Birth rate in Cuba drops to its lowest level in six decades

With the elderly population growing in Cuba and a mass exodus of Cubans escaping communism, the island’s remaining younger generation is having fewer and fewer children. As a socialist dictatorship that relies on the slave labor of the people to maintain revenues and remain in power, the Castro regime is finding itself in a predicament. The elderly can no longer produce, many of the young people are fleeing, and those who remain are not having children.

Via Martí Noticias (my translation):

In 2023, Cuba recorded its lowest birth rate in six decades

Cuba recorded its lowest birth rate in the past six decades in 2023, island authorities announced this week during a meeting of the Governmental Commission addressing the issue.

“The Cuban population continued the trend towards aging and natural decrease. During the period, around 90,300 births were registered,” a report from the presidential press team stated.

According to information disclosed in the meeting, the elderly constitute the only demographic group that has grown in recent years in the country.

Authorities are concerned about the aging problem, but instead of concrete actions, they referred to the need to review the situation and devise strategies.

“In the face of this scenario, a change of mindset is required in understanding, addressing, and controlling the country’s demographic situation. Solutions must be sought based on local resources, and indicators reflecting progress and deficiencies must be monitored,” said Prime Minister Manuel Marreo Cruz, who urged that the issue be treated as a “priority element.”

“We are talking about government projections to correct distortions, and there are many distortions here, and reinvigorating the economy in this area means fulfilling everything we have set out to do, because all of this impacts the population directly,” added the official.

During the meeting, Marreo Cruz demanded an evaluation of the territories that “are falling behind.” It is necessary to analyze “why they are not fulfilling, with names and surnames,” said the Prime Minister, who acknowledges that “the financial limitations and material resources faced by the country have negatively affected the implementation of the Policy for Addressing Demographic Dynamics.”

According to the National Fertility Survey released by state-run media in the middle of last year, abortions and menstrual regulations on the island increased by 14% from 2009 to 2022. The study, which included 12,093 individuals (6,471 women and 5,622 men) aged 15 to 54, concluded that about 35% of unwanted pregnancies in that period ended in termination.

Juan Carlos Alfonso Fraga, deputy head of the National Office of Statistics and Information (ONEI), said after the publication of the study that 22.3% of the population of the island was 60 years old or older. Among the causes of aging, the official mentioned deaths caused by the Covid-19 pandemic and migratory exodus.

Many women in Cuba postpone pregnancy or do not consider having children due to the economic crisis in the country and the limitations to access their own housing, food, medicine, and other essential products.

In recent years, more than half a million Cubans have left the country, primarily motivated by living conditions.

> ACTIVITIES
1. Check each statement against the article on Cuba's birth rate. Answer yes or no, and quote the words from the article that decide it. (a) Around 90,300 births were registered during the period. (b) The National Fertility Survey found that about half of unwanted pregnancies ended in termination. (c) A deputy head of ONEI said that 22.3% of the island's population was 60 years old or older.
2. Copy everything in the article on Cuba's birth rate from "Many women in" down to "other essential products.".
The data play no part in this work.

[Stored items]
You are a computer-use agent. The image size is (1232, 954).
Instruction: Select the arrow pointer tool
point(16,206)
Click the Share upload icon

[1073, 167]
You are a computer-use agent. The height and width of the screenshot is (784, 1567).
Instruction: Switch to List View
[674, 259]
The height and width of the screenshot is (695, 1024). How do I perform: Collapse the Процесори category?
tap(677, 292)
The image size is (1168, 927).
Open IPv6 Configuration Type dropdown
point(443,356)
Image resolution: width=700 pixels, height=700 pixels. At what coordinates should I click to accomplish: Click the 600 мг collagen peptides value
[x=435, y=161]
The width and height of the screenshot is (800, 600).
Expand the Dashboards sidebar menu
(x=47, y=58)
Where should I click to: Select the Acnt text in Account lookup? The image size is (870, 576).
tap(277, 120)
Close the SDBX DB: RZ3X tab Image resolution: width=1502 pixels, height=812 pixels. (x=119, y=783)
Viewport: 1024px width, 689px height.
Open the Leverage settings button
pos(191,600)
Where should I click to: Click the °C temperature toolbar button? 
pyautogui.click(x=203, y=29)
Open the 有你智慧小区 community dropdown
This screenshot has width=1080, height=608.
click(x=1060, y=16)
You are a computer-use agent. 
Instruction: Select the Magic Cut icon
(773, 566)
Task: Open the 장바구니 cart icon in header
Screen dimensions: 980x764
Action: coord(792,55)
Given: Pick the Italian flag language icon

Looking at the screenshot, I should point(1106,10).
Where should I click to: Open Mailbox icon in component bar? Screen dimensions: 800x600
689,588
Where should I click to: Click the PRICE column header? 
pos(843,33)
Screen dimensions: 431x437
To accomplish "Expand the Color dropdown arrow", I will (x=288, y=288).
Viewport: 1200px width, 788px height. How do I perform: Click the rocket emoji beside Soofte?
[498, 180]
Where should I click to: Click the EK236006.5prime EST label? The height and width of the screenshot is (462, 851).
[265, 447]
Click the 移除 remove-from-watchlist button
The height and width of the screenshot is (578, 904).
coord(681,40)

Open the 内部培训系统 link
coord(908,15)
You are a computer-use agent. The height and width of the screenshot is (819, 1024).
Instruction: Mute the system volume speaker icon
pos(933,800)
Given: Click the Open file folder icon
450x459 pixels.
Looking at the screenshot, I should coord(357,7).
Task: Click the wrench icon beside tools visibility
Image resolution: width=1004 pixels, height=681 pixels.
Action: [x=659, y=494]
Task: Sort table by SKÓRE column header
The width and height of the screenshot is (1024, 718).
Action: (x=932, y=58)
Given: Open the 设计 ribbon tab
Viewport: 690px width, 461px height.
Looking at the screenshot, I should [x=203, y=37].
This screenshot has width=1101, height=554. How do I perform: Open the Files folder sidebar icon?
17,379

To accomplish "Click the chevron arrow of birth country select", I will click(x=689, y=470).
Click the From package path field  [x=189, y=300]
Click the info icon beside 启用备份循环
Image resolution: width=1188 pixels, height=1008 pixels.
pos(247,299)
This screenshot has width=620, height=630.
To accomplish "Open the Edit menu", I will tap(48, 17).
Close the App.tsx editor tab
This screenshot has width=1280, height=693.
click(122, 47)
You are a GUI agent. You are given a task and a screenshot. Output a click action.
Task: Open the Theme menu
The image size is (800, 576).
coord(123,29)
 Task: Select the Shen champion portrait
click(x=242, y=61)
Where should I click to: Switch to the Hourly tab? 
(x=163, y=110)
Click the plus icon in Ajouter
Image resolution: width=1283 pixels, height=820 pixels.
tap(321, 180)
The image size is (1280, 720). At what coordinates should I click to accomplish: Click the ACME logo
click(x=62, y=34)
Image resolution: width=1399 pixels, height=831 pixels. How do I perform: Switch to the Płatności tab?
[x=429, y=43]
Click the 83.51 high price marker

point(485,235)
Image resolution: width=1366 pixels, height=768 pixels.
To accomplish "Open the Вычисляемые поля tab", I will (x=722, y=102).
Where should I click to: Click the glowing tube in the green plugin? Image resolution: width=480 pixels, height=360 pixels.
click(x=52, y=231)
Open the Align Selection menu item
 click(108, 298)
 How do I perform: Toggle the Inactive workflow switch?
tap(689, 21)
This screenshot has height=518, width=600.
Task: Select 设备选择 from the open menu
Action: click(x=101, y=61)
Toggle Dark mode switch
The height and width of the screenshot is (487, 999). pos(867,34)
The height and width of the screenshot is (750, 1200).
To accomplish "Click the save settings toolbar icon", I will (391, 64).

> ANSWERS BY ITEM NUMBER
1.
(a) Yes: "During the period, around 90,300 births were registered"
(b) No: "about 35% of unwanted pregnancies in that period ended in termination"
(c) Yes: "22.3% of the population of the island was 60 years old or older"

2.
Many women in Cuba postpone pregnancy or do not consider having children due to the economic crisis in the country and the limitations to access their own housing, food, medicine, and other essential products.